▸ **Brief A**: Summarize the excerpt about Lim's archive sale in three sentences.
▸ **Brief B**: Please retype part of the excerpt about Lim's archive sale word for word. Begin at the words "For Lim — along" and stop after the words "the stuff, either.".
▸ **Brief C**: According to the excerpt about Lim's archive sale, why did The RealReal move to virtual consignment appointments? Answer in one or two sentences.

▸ **Supplied passage**:
#####
For Lim — along with these indicated stressors — the pandemic has sprung new awareness, with “love, unity, community” at the forefront of his decision-making, although palpable throughout his career.

Speaking to the upheaval the pandemic has caused to the fashion industry, Lim said: “Never before has there been assault simultaneously on the demand and supply chain.” Even prior to the pandemic, Lim was pausing to rethink “revolutionary” in his own terms, turning to natural fibers and “smaller, tighter and more refined and focused” collections.

“Sometimes, revolutionary is being able to disrupt yourself and get back to the origins. That’s my mission,” he added. “At a point, we lost the idea of, who is it for, actually? Now, what’s kind of amazing is we’re all realizing, you don’t need all that stuff,” Lim said.

Fortunately, he and his team don’t need the stuff, either.

The archive sale of “past season goodies” comes at a convenient time for shoppers and sellers, as Lim enthused, citing items in perfectly good condition, the only fault being they got swept up in a “too fast” market.

What’s included in the sale?

Lim’s archive sale will feature some favorites, like the first sample of the brand’s exclusive chocolate-toned motorcycle jacket, customized hiking boots for a Paris runway and Lim’s own rendition of Air Force Ones: in a luxe gray velvet and suede.

“Now that people have time, we were able to bring it back through an archive sale — kind of a secret portal — and remarket it in a way and offer it at such an amazing price that people are so happy about. It recirculates these things,” Lim added.

He’s finding this renewed interest in his own closet, as are the consigners to The RealReal.

Early in March, The RealReal pivoted to virtual consignment appointments with respect to social distancing and shelter-in-place orders. As for how the virtual consignment is faring, Dillie did not provide numbers, but said: “We’ve continued to see strong interest in consigning, and have conducted thousands of virtual appointments since launch.”

While The RealReal’s vendor business has been “historically small,” interest from new vendors is up 10 times versus pre-COVID-19 levels, according to chief financial officer Matt Gustke, in an earnings call for The RealReal. From the beginning of May to date, The RealReal has seen its supply from the b-to-b program double compared to the same time last year.

Lim’s hands-on approach to resale is part of his larger vision, which is simple at its roots.

“Everyone’s talking about sustainability as a theory, as this big overarching thing. We forget that actually if we just look at our parents and we go back a little bit further, they had only a handful of options. It wasn’t ‘consume, consume, consume.’ It was, ‘educate, knowledge, patience, wait, appreciate and enjoy.’ I want that again. I want to think about clothes and accessories and shoes in that way. I want to look at it and be tickled by it,” the designer said.
#####
▸ **Supplied records**:
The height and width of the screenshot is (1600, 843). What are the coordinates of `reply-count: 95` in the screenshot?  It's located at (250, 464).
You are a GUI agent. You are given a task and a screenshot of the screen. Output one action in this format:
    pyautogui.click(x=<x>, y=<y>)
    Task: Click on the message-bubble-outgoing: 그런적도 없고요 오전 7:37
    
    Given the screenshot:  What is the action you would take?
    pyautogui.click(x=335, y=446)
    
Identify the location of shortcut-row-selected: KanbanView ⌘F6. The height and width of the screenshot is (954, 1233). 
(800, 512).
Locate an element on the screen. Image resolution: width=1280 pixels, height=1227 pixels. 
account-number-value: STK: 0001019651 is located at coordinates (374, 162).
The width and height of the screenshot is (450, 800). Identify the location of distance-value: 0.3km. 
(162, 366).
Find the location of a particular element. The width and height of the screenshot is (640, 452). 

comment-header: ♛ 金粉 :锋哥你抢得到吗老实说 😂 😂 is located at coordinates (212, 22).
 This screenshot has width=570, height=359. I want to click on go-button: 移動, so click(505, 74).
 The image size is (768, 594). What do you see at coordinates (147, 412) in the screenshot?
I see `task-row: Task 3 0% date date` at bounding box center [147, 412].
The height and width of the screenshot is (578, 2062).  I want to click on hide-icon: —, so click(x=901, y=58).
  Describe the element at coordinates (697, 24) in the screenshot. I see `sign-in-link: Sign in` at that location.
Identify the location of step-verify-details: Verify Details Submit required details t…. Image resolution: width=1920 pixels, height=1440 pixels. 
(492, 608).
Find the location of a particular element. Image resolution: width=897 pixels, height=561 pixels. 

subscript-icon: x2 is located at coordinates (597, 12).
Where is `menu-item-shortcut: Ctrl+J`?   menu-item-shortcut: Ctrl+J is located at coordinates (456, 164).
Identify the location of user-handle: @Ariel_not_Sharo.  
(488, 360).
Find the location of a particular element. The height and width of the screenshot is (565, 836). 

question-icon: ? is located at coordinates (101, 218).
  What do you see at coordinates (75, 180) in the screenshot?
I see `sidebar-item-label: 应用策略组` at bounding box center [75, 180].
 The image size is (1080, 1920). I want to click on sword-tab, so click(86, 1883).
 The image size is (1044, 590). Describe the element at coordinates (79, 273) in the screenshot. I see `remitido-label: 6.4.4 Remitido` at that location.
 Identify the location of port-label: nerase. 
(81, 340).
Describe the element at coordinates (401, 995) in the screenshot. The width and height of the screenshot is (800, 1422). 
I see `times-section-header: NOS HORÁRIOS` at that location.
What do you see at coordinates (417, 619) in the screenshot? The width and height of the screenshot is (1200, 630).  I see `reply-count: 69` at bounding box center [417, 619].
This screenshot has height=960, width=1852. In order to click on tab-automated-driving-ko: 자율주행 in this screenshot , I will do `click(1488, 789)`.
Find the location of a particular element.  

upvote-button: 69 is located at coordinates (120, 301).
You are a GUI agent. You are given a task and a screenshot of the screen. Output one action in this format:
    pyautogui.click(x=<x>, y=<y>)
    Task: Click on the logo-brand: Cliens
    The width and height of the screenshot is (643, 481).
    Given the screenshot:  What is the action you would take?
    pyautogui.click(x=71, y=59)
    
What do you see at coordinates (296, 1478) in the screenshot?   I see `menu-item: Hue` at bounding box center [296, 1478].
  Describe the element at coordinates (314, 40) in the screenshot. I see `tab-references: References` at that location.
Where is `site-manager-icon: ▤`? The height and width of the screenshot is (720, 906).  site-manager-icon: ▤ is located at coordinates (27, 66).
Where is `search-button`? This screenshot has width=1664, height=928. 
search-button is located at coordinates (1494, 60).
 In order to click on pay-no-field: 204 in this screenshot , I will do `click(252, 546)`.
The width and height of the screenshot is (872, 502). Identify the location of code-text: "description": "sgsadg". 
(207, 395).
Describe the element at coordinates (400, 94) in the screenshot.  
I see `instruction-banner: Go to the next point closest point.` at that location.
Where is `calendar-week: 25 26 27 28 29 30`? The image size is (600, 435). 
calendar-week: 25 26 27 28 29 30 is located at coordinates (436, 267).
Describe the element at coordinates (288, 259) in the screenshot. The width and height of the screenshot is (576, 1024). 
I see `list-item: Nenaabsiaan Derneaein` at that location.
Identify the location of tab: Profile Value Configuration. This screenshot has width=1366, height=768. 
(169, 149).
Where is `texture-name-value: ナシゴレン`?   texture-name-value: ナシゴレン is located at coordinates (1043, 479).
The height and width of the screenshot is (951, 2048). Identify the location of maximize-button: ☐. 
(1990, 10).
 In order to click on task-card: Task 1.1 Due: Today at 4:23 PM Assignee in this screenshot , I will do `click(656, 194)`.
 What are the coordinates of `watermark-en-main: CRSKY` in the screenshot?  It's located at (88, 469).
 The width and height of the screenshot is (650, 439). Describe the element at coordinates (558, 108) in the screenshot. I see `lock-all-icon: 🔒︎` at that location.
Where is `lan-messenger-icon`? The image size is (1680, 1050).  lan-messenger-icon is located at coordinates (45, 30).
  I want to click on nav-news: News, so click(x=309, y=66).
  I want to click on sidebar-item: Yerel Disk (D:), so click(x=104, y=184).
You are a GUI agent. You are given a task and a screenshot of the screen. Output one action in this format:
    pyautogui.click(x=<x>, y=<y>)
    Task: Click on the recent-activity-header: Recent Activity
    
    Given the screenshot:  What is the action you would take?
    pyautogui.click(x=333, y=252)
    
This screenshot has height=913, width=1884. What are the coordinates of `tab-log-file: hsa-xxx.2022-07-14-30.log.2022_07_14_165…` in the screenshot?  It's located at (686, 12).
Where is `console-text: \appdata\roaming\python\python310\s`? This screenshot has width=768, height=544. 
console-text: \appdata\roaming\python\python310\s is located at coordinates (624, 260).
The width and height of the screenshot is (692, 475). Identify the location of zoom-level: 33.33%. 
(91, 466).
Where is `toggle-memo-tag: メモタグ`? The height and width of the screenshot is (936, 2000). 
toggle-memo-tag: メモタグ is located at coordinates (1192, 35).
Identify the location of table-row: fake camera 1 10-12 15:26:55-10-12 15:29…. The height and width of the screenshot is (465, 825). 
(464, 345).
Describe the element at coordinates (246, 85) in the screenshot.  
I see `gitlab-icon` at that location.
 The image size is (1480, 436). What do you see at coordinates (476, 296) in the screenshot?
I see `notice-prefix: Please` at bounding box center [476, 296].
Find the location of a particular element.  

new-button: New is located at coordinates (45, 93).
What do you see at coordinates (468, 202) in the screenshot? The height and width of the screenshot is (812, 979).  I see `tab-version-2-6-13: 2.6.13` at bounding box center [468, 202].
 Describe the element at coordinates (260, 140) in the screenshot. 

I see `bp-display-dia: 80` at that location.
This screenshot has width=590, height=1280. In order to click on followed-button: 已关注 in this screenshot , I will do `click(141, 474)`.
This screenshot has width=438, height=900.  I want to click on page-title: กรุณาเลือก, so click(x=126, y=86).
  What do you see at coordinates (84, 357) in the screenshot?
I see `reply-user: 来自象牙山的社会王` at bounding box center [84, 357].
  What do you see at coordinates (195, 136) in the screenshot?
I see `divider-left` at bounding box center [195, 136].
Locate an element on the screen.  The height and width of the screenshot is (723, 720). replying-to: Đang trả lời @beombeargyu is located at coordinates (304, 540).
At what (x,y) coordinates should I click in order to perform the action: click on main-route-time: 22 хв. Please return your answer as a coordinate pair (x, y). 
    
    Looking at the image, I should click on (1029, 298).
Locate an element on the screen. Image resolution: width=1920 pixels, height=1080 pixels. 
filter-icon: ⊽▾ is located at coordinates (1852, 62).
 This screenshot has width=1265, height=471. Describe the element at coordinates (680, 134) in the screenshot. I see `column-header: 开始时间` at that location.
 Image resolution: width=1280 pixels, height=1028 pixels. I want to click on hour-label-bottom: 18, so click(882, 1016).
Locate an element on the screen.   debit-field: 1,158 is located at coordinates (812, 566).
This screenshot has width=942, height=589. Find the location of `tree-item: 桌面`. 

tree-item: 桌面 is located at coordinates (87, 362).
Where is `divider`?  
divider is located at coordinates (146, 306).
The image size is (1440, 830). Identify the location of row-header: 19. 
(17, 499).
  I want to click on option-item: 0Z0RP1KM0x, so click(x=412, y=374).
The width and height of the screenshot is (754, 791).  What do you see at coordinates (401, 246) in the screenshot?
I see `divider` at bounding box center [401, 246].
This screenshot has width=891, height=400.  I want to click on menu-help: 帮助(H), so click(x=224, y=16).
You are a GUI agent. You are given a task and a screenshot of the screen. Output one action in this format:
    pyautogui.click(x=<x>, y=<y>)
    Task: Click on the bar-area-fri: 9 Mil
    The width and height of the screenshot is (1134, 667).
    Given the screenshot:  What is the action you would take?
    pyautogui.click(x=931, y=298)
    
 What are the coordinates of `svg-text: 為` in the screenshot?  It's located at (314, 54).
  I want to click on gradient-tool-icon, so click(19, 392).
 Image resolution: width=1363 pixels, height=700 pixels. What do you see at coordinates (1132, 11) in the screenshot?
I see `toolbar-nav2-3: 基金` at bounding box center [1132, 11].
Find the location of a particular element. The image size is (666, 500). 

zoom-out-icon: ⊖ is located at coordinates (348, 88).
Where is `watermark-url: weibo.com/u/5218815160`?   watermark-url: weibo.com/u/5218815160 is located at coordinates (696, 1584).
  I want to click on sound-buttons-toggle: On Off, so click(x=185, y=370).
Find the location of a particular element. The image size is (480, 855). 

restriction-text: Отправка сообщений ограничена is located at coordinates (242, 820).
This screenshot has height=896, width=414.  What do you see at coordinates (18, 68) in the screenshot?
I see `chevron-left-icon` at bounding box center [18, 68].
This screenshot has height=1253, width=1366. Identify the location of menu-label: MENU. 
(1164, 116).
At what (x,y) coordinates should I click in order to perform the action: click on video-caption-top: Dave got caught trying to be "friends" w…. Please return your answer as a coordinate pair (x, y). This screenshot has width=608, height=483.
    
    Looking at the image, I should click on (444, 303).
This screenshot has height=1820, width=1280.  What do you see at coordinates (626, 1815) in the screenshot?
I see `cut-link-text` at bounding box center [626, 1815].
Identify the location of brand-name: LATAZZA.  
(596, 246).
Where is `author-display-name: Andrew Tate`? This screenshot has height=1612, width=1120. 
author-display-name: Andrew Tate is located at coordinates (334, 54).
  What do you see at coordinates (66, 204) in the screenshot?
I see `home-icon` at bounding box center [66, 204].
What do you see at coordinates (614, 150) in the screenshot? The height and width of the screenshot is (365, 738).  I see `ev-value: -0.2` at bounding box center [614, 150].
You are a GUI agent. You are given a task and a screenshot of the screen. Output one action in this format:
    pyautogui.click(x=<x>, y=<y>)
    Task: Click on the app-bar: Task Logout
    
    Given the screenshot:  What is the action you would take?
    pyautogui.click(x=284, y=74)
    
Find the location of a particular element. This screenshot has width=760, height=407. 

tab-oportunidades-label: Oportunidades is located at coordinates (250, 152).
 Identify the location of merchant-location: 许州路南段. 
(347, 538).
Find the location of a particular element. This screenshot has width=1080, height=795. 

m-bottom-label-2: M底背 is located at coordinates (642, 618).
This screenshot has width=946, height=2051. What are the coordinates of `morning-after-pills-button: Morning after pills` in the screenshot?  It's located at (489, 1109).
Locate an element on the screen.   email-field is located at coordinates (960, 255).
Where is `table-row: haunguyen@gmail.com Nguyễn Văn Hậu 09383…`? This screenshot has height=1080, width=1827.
#####
▸ **Task solution A**: The pandemic has put "love, unity, community" at the front of designer Lim's decisions, and even before it he had turned to natural fibers and smaller, more focused collections. His archive sale offers past-season pieces, including a chocolate-toned motorcycle jacket and velvet-and-suede Air Force Ones, whose only fault was being caught in a "too fast" market. The RealReal, which switched to virtual consignment appointments in March, reports strong consigning interest and doubled b-to-b supply, while Lim wants a return to treating clothes with patience and appreciation rather than constant consumption.

▸ **Task solution B**:
For Lim — along with these indicated stressors — the pandemic has sprung new awareness, with “love, unity, community” at the forefront of his decision-making, although palpable throughout his career.

Speaking to the upheaval the pandemic has caused to the fashion industry, Lim said: “Never before has there been assault simultaneously on the demand and supply chain.” Even prior to the pandemic, Lim was pausing to rethink “revolutionary” in his own terms, turning to natural fibers and “smaller, tighter and more refined and focused” collections.

“Sometimes, revolutionary is being able to disrupt yourself and get back to the origins. That’s my mission,” he added. “At a point, we lost the idea of, who is it for, actually? Now, what’s kind of amazing is we’re all realizing, you don’t need all that stuff,” Lim said.

Fortunately, he and his team don’t need the stuff, either.

▸ **Task solution C**: Early in March, The RealReal switched to virtual consignment appointments out of respect for social distancing and shelter-in-place orders.